- Reign: 1475–1495
- Predecessor: Muhammad Shah
- Successor: Mansur Shah I Abdul Jalil
- Born: Malacca
- Died: 1519
- Issue: Raja Mansur Raja Putri Olah

Regnal name
- Paduka Sri Sultan Ahmad Shah I ibni al-Marhum Sultan Mansur Shah

Posthumous name
- Marhum Syeikh
- House: Malacca
- Father: Mansur Shah
- Mother: Putri Wanang Sri Lela Wangsa
- Religion: Sunni Islam

= Ahmad Shah I of Pahang =

Sultan Ahmad Shah I ibni Almarhum Sultan Mansur Shah (died 1519) was the second Sultan of Pahang from 1475 to 1495. He succeeded his younger brother, Muhammad Shah as sultan after the latter's death by poisoning in 1475. During his reign, relations between Pahang and its Malaccan overlord, deteriorated greatly, as a result of Sultan Ahmad's resentment towards his half-brother Sultan Alauddin Riayat Shah of Malacca. Under Sultan Ahmad's rule, Pahang became increasingly unstable with Sultan Ahmad abdicating around 1495, in favour of his son, Raja Mansur.

==Personal life==
Sultan Ahmad was known as Raja Ahmad before his accession. He was the eldest of two sons of the sixth Sultan of Malacca, Mansur Shah by his wife Putri Wanang Sri Lela Wangsa, daughter of Dewa Sura, the last Pre-Malaccan ruler of Pahang, who was also a relative of the King of Ligor. Both his mother and grandfather were captured and presented to the Sultan of Malacca after the conquest of Pahang in 1454.

In 1470, his younger brother Raja Muhammad was banished from Malacca for committing murder, and was installed as the Sultan of Pahang. Soon afterwards, Raja Ahmad also left Malacca for Pahang after being installed as heir to the Pahangese throne by his father. It is speculated that this appointment was consolation after he had been passed over from the succession of the Malaccan throne as his younger half-brother, Raja Husain was installed as the heir instead. This event led to Raja Ahmad resenting his half-brother, leading to cold relations between both states during his reign.

Sultan Ahmad married a daughter of Bendahara Tun Hamzah, and by her, had a son, Raja Mansur.

==Reign==
The Bustanus Salatin records that Raja Ahmad succeeded his younger brother Muhammad as Sultan of Pahang, who, according to the Portuguese records, died of poisoning in 1475. Two years later in 1477, following the death of their father Mansur Shah, his half-brother, Raja Husain ascended the Malaccan throne and took the title Alauddin Riayat Shah. Relations between Malacca and Pahang deteriorated shortly after his accession.

DATASET SECTION ->
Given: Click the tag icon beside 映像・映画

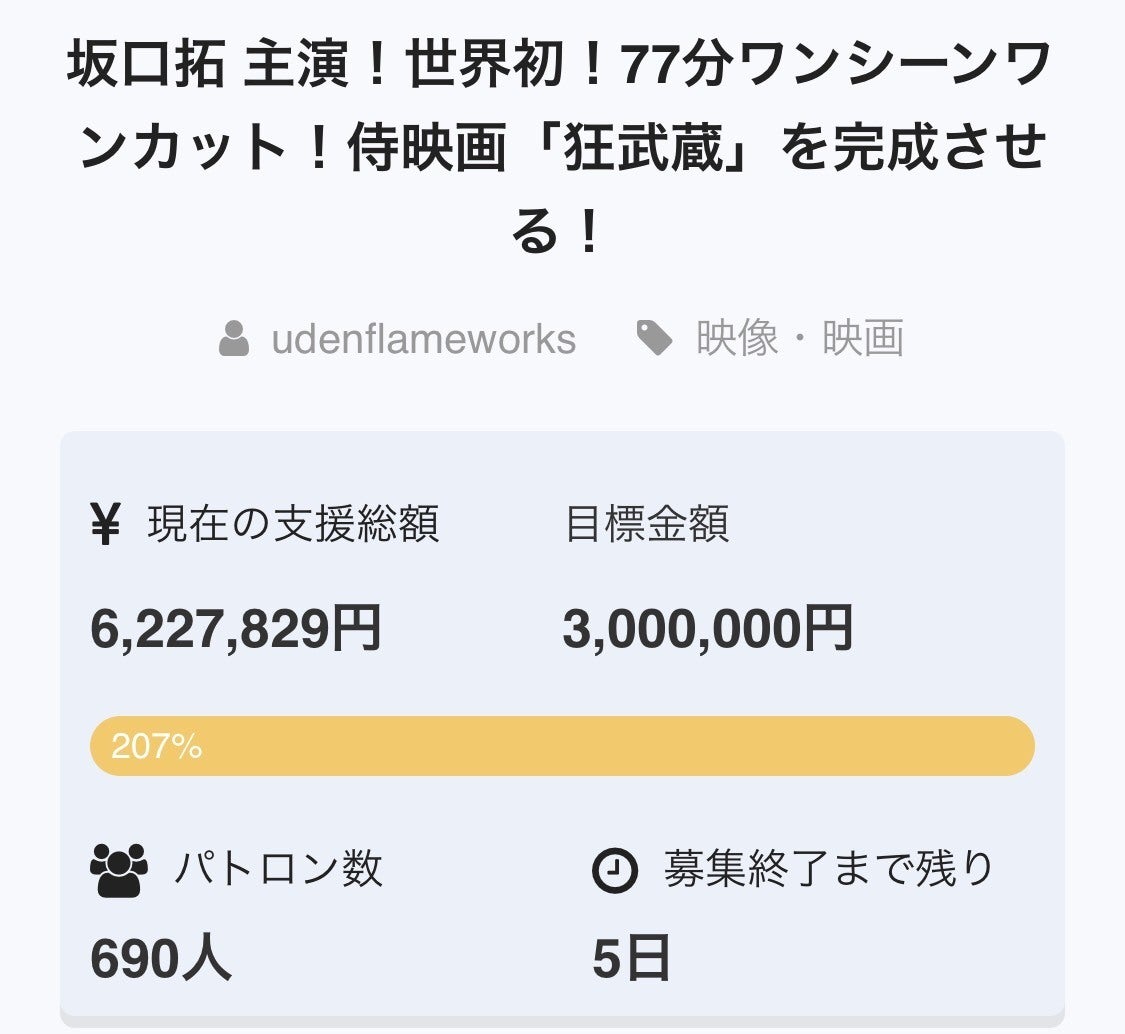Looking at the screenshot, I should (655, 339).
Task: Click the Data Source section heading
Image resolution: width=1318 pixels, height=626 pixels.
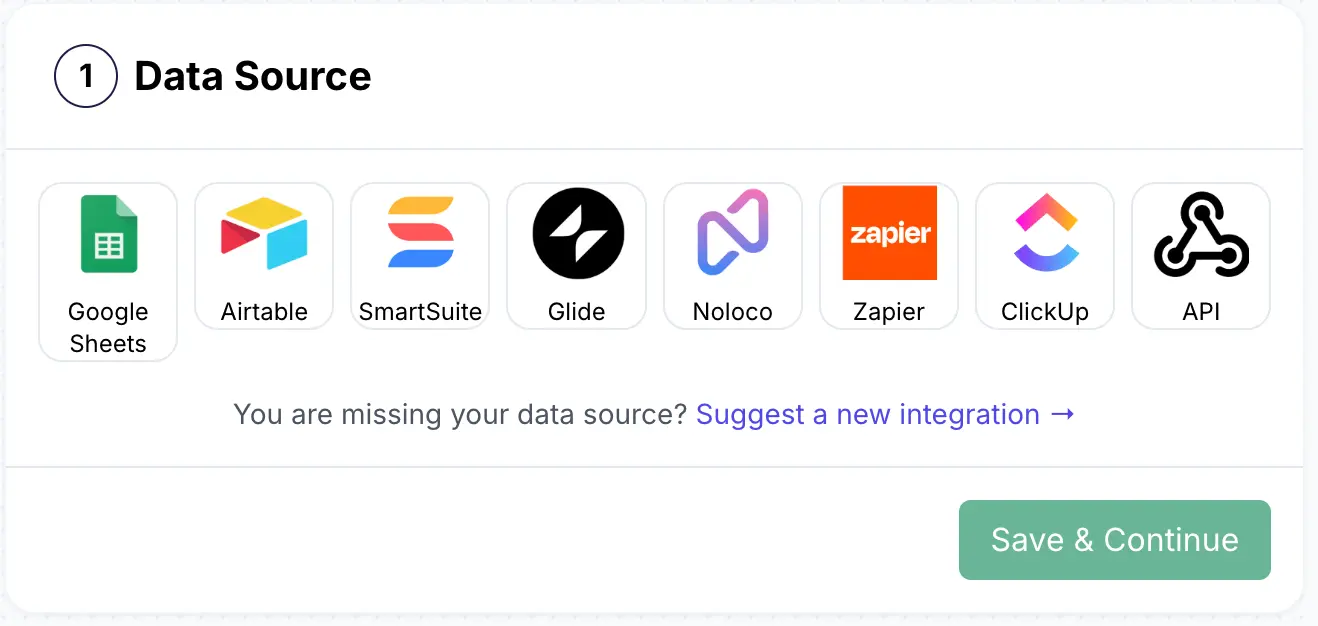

WORK INSTRUCTIONS ->
Copy the article on Ahmad Shah I from "In 1470, his" to "during his reign.", changing "banished" to "exiled".

THE SOLUTION ->
In 1470, his younger brother Raja Muhammad was exiled from Malacca for committing murder, and was installed as the Sultan of Pahang. Soon afterwards, Raja Ahmad also left Malacca for Pahang after being installed as heir to the Pahangese throne by his father. It is speculated that this appointment was consolation after he had been passed over from the succession of the Malaccan throne as his younger half-brother, Raja Husain was installed as the heir instead. This event led to Raja Ahmad resenting his half-brother, leading to cold relations between both states during his reign.